L’ancien ministre de la Justice de la République Démocratique du Congo, Constant Mutamba, a comparu pour la première fois ce mercredi 9 juillet devant le tribunal de première instance, lors d’une audience publique, pour répondre aux accusations portées contre lui par le procureur général concernant le détournement présumé de fonds publics — des accusations qu’il rejette.
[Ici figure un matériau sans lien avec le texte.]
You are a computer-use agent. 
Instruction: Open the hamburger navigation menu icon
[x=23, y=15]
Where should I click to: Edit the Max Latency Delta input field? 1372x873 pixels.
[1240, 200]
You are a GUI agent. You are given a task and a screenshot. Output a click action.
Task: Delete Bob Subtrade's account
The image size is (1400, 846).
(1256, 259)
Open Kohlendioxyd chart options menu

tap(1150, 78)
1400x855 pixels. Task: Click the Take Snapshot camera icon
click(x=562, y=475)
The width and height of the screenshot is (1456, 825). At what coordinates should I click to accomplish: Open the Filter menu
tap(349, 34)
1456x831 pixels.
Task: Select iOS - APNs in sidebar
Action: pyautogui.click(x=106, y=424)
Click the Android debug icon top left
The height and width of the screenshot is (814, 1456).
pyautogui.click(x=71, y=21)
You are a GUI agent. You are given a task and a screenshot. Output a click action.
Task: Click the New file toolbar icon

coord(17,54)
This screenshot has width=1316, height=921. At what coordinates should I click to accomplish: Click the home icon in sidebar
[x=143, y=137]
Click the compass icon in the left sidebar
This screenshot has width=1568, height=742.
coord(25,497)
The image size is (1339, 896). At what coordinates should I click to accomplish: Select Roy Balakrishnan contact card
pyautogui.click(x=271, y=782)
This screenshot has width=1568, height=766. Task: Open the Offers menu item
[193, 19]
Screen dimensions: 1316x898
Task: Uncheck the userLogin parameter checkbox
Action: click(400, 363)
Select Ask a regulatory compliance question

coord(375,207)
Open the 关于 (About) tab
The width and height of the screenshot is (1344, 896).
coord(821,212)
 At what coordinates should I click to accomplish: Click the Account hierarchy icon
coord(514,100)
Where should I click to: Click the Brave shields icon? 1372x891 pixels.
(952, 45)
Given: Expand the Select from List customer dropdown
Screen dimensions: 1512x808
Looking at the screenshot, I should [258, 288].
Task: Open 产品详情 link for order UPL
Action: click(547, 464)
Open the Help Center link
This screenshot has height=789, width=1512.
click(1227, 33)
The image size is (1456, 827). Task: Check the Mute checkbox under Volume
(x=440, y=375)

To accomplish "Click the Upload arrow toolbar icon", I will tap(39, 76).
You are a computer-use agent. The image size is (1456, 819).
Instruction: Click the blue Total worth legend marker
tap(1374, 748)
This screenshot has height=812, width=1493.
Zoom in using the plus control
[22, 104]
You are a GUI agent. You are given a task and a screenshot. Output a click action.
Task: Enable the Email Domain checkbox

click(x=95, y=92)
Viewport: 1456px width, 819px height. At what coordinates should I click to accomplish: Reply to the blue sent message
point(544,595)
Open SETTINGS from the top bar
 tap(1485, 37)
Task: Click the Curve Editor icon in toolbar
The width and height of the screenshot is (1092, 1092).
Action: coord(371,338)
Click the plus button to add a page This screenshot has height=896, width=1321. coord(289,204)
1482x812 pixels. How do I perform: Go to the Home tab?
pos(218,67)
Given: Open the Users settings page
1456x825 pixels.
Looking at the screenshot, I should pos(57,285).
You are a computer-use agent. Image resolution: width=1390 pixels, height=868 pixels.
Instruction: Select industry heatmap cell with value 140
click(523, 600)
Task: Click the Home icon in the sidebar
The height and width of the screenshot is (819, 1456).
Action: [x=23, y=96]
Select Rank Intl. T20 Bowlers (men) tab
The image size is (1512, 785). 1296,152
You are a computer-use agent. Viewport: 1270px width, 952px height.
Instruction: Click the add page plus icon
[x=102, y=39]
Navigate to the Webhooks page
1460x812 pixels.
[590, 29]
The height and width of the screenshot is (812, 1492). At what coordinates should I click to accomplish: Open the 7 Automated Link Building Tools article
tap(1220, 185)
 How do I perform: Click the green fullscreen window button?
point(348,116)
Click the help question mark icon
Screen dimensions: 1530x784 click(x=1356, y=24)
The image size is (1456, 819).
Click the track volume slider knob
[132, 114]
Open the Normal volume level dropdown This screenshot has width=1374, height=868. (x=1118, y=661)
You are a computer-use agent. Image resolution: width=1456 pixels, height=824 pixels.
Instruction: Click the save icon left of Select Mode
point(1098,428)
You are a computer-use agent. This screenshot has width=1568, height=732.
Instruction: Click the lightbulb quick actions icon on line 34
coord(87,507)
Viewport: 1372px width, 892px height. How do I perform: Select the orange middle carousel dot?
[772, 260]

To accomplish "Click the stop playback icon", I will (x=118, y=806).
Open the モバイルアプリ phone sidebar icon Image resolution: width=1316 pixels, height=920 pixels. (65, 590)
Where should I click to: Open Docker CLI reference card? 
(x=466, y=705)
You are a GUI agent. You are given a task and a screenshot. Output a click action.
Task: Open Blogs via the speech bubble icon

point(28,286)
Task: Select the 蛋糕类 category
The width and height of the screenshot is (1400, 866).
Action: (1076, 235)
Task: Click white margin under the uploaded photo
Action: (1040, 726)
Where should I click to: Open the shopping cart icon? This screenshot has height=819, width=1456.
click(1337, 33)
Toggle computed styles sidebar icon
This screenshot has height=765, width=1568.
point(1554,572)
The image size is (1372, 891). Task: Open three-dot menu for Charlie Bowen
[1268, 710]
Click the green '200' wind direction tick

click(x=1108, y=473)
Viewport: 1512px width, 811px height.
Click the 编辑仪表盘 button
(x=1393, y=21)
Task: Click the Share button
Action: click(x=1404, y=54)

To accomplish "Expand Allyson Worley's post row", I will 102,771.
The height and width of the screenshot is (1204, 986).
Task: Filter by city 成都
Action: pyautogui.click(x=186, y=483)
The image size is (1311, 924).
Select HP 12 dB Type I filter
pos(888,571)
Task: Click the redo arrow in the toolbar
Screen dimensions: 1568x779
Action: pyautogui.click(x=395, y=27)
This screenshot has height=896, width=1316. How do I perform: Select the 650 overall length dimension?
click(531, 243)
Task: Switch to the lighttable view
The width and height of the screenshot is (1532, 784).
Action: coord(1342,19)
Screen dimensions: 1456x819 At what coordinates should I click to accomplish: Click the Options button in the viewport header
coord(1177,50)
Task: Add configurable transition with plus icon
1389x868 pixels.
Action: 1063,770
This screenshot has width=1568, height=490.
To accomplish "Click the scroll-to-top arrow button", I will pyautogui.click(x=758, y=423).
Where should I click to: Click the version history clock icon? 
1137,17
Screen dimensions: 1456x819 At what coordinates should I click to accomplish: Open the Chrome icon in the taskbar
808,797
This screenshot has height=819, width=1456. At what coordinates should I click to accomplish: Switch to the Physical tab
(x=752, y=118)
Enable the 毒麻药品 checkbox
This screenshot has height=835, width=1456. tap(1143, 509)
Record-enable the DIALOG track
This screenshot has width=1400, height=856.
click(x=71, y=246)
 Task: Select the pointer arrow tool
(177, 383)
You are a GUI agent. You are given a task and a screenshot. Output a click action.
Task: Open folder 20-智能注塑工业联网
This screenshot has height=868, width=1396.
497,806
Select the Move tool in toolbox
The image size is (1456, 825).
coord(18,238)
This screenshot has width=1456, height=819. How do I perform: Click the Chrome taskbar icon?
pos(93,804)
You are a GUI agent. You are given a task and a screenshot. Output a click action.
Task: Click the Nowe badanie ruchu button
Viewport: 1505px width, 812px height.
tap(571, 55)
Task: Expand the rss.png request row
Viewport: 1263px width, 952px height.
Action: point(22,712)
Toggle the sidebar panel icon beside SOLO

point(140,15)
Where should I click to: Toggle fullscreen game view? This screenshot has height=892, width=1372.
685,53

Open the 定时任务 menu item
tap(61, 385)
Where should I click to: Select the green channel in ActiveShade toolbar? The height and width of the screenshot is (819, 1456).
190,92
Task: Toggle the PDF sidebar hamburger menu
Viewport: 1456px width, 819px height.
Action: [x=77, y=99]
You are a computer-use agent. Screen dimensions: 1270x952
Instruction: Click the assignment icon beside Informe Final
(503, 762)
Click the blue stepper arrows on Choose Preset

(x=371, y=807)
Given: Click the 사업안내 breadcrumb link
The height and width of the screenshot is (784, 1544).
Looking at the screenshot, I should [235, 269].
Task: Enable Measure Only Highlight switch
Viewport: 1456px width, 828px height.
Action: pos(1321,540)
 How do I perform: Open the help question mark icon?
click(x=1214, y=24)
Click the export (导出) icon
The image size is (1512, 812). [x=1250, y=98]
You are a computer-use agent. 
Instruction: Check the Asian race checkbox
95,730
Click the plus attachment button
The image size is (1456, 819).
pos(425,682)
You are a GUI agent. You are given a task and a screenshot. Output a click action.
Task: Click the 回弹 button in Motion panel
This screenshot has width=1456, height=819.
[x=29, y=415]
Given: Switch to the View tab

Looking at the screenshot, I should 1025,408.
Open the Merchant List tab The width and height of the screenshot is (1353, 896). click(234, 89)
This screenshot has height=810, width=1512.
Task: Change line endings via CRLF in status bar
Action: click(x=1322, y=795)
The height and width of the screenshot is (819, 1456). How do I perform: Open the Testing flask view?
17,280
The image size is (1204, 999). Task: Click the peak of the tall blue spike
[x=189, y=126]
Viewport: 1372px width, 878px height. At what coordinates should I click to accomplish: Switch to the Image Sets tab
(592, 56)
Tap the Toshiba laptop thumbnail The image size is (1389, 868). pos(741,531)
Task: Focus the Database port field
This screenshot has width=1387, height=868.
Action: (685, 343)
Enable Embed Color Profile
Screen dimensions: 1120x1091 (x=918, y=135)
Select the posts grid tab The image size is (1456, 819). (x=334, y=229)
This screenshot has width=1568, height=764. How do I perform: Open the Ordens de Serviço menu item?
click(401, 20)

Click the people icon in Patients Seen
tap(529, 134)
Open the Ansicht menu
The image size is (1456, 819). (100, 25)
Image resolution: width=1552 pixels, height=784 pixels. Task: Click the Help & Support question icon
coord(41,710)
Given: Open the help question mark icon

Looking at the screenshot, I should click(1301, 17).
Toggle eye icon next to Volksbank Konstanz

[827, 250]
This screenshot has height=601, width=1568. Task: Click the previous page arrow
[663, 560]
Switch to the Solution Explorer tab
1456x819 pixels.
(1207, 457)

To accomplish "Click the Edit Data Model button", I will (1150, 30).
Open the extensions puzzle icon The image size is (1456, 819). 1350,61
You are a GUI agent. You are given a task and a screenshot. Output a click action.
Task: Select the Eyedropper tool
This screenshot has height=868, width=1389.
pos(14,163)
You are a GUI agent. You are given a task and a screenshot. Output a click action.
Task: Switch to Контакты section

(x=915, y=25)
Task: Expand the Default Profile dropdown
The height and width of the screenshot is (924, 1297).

Le Parquet général l’accuse d’avoir détourné 19 millions de dollars américains, initialement destinés à la construction d’une prison à Kisangani. Cet argent provenait d’un fonds spécial d’indemnisation des victimes de la guerre de six jours entre l’Ouganda et le Rwanda.
Le 9 juin, le procureur général Firmin Mvonde a saisi l’Assemblée nationale du Congo pour demander l’autorisation de poursuivre Mutamba — une étape nécessaire avant le lancement du procès après une enquête préliminaire.
Le 15 juin, l’Assemblée nationale a accordé cette autorisation. L’ancien ministre a alors été officiellement poursuivi après avoir été interrogé à deux reprises par le parquet. Lors de la troisième séance, il était représenté par ses avocats.
Par la suite, Mutamba a rejeté l’ensemble des accusations, dénonçant une justice partiale et guidée par la haine personnelle. Le procureur lui a toutefois demandé de rester calme jusqu’à la fin des audiences.
Face aux accusations, il a démissionné de ses fonctions le 17 juin, dans une lettre adressée à la Première ministre Judith Suminwa, comme le rappelle Radio Okapi. Dans cette lettre, il salue les « réformes héroïques » qu’il dit avoir engagées au ministère de la Justice.
Ce procès est suivi de près tant à l’intérieur qu’à l’extérieur du pays. Il met en lumière non seulement la gestion financière de la justice, mais aussi l’intégrité d’un acteur politique de premier plan, connu pour ses attaques contre les magistrats — ceux-là mêmes qui siègent désormais à son procès.